Vice President Harris, who had been apprised of the announcement earlier in the day, according to various media reports, responded that she would run for US President now that Biden’s decision has been made. “My intention is to earn and win this nomination,” she said in a statement. “We have 107 days until Election Day. Together, we will fight. And together, we will win.”
Among the various positions that Harris will support as part the Democratic Party’s platform, none may be more crucial than that of mitigating the climate crisis. At the upcoming 2-year anniversary of the Inflation Reduction Act’s (IRA) passage, Harris will be one of many senior officials traveling across the country to mark the occasion. Her words as a US Presidential candidate, however, will carry much more weight than ever before.
How Harris has Embraced Climate Action
Following decades of climate championship dating back to her years as a district attorney in San Francisco, in 2019, Senator Harris and Representative Alexandria Ocasio-Cortez (D-NY) introduced legislation that would have evaluated environmental rules and laws by how they affected low-income communities. It would have also established an independent Office of Climate and Environmental Justice Accountability and created a “senior adviser on climate justice” within several federal agencies.

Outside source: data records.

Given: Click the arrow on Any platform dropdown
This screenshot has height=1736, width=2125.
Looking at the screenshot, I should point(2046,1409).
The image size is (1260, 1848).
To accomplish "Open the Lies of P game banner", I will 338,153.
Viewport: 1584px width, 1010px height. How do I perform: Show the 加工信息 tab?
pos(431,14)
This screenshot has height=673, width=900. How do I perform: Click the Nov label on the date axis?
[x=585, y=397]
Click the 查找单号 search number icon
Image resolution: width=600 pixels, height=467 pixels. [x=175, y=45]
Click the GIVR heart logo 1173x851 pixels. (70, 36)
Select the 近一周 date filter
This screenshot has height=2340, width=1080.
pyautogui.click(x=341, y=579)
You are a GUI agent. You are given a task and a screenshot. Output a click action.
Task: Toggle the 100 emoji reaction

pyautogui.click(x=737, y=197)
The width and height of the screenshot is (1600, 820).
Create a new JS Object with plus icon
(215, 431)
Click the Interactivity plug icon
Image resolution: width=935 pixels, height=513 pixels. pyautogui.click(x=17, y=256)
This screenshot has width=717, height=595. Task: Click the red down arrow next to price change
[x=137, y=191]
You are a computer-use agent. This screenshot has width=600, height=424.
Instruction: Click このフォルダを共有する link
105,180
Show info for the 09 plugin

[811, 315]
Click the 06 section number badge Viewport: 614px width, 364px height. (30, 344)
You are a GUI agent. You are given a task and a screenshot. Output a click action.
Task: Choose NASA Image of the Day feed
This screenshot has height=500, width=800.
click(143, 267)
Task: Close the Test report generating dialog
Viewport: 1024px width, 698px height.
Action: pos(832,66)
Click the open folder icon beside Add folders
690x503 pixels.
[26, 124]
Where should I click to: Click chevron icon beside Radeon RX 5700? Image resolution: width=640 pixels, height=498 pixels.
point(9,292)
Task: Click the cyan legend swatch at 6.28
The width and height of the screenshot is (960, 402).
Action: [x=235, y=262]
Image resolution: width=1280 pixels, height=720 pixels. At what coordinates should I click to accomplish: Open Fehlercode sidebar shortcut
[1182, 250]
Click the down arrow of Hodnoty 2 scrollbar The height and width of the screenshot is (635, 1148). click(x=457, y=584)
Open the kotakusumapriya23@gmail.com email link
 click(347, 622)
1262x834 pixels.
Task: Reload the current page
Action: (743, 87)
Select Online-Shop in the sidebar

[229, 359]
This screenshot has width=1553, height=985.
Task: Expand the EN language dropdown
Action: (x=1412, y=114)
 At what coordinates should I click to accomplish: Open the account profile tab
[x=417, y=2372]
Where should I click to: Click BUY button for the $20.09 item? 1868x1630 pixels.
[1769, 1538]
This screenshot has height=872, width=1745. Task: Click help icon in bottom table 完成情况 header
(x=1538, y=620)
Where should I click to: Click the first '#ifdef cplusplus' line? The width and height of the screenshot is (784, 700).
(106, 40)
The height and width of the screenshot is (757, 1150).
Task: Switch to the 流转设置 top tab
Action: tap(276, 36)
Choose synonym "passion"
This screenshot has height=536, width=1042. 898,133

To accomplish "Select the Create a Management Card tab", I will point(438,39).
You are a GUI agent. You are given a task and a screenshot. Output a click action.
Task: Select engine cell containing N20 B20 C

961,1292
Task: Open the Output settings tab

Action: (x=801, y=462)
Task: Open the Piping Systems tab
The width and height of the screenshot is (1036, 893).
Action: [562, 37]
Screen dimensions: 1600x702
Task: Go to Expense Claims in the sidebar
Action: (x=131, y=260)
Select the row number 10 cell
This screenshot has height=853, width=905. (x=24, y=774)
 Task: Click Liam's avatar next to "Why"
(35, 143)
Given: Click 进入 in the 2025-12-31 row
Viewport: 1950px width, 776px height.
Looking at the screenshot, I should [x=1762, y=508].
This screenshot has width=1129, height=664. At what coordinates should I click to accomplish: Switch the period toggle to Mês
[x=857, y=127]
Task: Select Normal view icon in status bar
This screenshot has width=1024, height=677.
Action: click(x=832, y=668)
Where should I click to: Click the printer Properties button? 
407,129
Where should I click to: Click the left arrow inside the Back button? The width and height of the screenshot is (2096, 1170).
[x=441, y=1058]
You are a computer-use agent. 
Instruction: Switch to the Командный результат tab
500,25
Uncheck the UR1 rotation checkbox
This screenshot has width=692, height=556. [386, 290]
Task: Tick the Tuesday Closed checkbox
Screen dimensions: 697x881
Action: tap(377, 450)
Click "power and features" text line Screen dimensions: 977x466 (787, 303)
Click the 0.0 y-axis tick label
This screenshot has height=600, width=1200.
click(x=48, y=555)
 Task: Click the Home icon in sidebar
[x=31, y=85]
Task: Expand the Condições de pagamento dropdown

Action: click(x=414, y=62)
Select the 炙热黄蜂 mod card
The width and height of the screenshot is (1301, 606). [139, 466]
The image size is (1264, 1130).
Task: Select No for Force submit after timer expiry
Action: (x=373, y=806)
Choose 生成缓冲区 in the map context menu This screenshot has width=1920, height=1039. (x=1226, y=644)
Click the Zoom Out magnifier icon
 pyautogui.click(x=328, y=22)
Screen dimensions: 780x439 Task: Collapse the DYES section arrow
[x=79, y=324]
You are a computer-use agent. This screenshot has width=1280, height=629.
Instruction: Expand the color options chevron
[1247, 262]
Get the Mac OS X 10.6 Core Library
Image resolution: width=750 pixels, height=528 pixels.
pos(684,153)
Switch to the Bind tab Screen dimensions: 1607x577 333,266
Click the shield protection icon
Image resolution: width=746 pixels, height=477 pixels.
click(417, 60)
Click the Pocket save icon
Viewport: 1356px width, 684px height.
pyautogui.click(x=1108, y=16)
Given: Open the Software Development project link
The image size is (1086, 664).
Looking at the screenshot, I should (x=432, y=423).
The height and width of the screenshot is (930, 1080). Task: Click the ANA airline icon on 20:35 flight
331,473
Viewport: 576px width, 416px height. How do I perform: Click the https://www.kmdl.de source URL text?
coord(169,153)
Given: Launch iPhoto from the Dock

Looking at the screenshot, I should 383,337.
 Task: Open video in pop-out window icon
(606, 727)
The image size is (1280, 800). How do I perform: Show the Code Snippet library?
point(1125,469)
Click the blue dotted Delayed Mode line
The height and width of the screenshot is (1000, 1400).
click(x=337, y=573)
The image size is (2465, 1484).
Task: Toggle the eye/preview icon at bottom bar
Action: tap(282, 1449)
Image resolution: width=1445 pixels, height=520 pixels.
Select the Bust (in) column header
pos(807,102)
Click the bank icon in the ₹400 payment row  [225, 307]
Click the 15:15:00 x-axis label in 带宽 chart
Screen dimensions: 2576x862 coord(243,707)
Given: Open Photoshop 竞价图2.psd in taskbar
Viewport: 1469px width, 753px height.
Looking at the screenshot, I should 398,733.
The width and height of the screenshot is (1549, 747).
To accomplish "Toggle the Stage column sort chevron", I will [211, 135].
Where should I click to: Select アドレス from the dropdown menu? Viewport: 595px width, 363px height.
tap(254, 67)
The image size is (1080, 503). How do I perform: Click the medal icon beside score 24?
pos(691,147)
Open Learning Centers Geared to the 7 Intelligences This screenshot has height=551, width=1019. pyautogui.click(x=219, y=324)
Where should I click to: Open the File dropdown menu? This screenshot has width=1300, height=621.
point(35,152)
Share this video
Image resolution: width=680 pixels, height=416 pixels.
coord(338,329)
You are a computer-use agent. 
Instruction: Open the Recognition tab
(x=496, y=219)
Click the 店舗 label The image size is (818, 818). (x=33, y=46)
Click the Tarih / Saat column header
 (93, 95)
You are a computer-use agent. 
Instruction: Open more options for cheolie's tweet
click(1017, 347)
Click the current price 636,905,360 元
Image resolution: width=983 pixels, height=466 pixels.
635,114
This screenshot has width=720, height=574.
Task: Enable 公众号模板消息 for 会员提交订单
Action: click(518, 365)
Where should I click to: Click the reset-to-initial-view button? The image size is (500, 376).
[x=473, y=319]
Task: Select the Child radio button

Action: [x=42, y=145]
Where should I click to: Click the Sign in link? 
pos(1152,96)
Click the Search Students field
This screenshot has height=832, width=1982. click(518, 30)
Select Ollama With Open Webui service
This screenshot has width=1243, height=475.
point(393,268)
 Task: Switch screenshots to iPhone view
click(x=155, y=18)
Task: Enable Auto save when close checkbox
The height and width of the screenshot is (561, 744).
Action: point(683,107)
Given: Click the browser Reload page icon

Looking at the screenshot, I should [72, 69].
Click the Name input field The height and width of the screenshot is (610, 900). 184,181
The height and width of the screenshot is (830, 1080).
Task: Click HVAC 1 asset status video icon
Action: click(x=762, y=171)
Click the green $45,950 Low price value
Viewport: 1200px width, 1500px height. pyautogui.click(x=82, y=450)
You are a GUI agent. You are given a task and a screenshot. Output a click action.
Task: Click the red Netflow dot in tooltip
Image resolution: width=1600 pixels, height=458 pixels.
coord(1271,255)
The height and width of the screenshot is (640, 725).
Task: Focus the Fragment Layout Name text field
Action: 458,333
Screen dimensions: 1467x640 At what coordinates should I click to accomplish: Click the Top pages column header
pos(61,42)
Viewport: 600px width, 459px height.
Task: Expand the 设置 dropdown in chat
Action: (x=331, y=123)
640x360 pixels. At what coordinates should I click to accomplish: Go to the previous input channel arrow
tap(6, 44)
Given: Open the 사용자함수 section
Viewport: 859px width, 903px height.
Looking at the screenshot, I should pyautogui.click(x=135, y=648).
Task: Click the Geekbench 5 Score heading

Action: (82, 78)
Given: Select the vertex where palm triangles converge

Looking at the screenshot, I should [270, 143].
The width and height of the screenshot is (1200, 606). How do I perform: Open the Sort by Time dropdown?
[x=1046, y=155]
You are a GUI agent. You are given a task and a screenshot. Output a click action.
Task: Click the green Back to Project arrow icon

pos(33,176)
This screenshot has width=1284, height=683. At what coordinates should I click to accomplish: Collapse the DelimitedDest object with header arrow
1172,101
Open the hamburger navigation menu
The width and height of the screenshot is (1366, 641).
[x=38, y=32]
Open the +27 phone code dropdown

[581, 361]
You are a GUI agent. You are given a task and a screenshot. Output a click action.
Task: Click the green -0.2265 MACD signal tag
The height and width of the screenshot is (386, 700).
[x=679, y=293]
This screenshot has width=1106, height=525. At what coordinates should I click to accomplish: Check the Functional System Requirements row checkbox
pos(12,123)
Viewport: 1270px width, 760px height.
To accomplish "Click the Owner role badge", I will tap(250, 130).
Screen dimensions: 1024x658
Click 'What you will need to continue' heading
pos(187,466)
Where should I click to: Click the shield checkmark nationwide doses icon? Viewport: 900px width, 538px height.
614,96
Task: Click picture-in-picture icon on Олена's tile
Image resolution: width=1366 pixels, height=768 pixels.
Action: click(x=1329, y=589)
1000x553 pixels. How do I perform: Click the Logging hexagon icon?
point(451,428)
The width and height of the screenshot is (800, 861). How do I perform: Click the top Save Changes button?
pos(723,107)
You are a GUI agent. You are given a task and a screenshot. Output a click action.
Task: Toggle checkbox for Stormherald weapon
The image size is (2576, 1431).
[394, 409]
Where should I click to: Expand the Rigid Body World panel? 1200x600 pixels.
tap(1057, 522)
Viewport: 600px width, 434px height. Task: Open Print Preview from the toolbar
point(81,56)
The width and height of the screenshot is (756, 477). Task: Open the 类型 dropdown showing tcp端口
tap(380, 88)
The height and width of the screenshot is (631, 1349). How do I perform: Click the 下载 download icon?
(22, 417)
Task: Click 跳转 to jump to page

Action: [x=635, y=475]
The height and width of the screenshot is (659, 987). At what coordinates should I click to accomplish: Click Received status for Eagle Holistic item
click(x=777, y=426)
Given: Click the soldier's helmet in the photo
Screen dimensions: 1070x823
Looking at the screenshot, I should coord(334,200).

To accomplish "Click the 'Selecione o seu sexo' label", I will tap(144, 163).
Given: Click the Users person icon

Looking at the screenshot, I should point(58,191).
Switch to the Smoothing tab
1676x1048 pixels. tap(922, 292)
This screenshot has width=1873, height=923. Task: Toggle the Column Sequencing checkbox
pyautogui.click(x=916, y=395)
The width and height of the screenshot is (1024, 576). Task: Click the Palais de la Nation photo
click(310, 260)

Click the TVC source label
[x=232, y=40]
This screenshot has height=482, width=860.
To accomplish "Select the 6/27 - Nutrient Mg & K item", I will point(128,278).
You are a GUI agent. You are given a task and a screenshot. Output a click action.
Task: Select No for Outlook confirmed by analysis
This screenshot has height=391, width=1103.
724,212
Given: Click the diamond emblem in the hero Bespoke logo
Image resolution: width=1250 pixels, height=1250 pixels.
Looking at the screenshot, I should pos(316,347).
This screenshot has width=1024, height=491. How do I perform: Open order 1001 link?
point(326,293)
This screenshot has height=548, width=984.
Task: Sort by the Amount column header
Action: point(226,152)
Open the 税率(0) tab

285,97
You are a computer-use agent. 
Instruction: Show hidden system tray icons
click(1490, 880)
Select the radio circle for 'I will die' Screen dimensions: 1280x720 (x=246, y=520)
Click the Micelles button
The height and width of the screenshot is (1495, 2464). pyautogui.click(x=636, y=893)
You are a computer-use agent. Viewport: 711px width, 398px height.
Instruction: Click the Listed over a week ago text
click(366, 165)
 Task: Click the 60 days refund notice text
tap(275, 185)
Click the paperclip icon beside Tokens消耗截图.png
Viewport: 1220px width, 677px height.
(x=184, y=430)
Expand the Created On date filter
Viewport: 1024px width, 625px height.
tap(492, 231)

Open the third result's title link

In 2020, Harris introduced a more sweeping version of the bill, although none of the legislation was passed.
As a Senator, she was also an original co-sponsor of the non-binding resolution defining the Green New Deal, a blueprint for a large-scale mobilization aimed at transitioning the US to 100% clean energy within a decade while providing people with job guarantees and “high-quality health care.” Harris also said she was “prepared to get rid of the filibuster” to pass the Green New Deal in the face of GOP opposition to climate action.
She declared there was “no question I’m in favor of banning fracking,” the technology that has fueled a US oil and natural gas boom and enriched economies in places such as North Dakota, west Texas, and Pennsylvania.
During her brief presidential run 5 years ago, Harris envisioned a climate pollution fee and would end federal subsidies for fossil fuels.
Since winning the White House with Joe Biden, Harris has supported the administration’s climate efforts, including legislation that provided hundreds of billions of dollars in tax credits and rebates for renewable energy and electric vehicles (EVs).
The vast, global efforts to arrest rising temperatures are imperiled and must accelerate, Harris told the world climate summit audience in December. “We must do more,” she implored world leaders at the COP28 climate talks in Dubai.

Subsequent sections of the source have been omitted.